Items from a data source:
# # #
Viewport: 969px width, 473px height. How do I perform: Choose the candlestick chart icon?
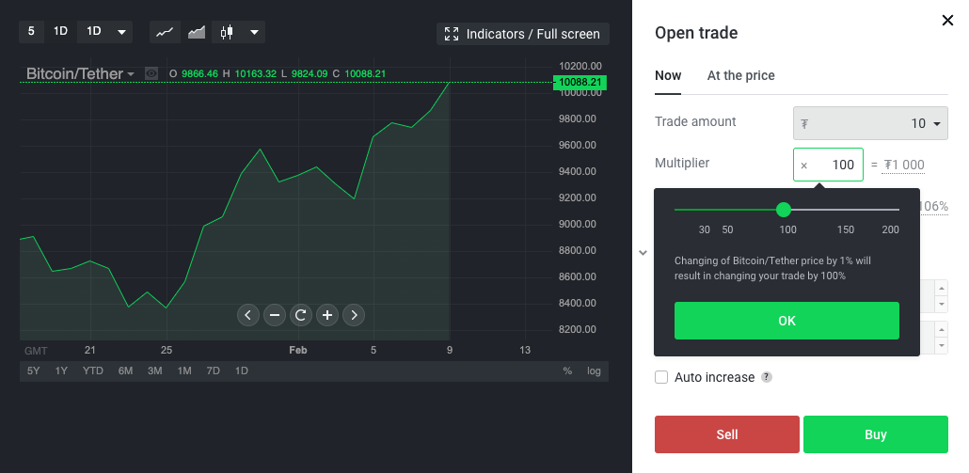pos(227,32)
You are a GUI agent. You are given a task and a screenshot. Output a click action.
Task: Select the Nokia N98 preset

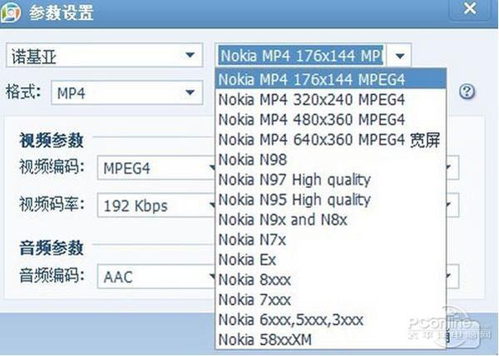coord(331,160)
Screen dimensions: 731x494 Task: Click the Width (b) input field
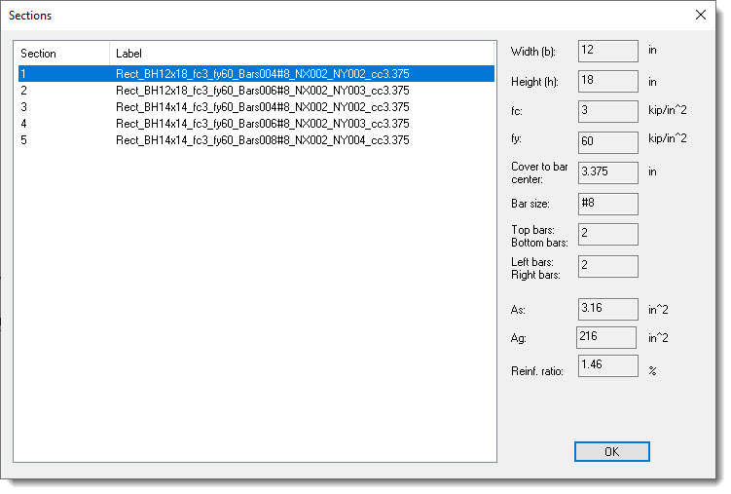click(607, 51)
# # #
Write out nothing but the lines from the one with "Screen dimensions: 731x494" through the last line of the entries, exactly as they stand; pictures are not part of the copy.

» Task result:
Screen dimensions: 731x494 Task: Click the Width (b) input field
click(607, 51)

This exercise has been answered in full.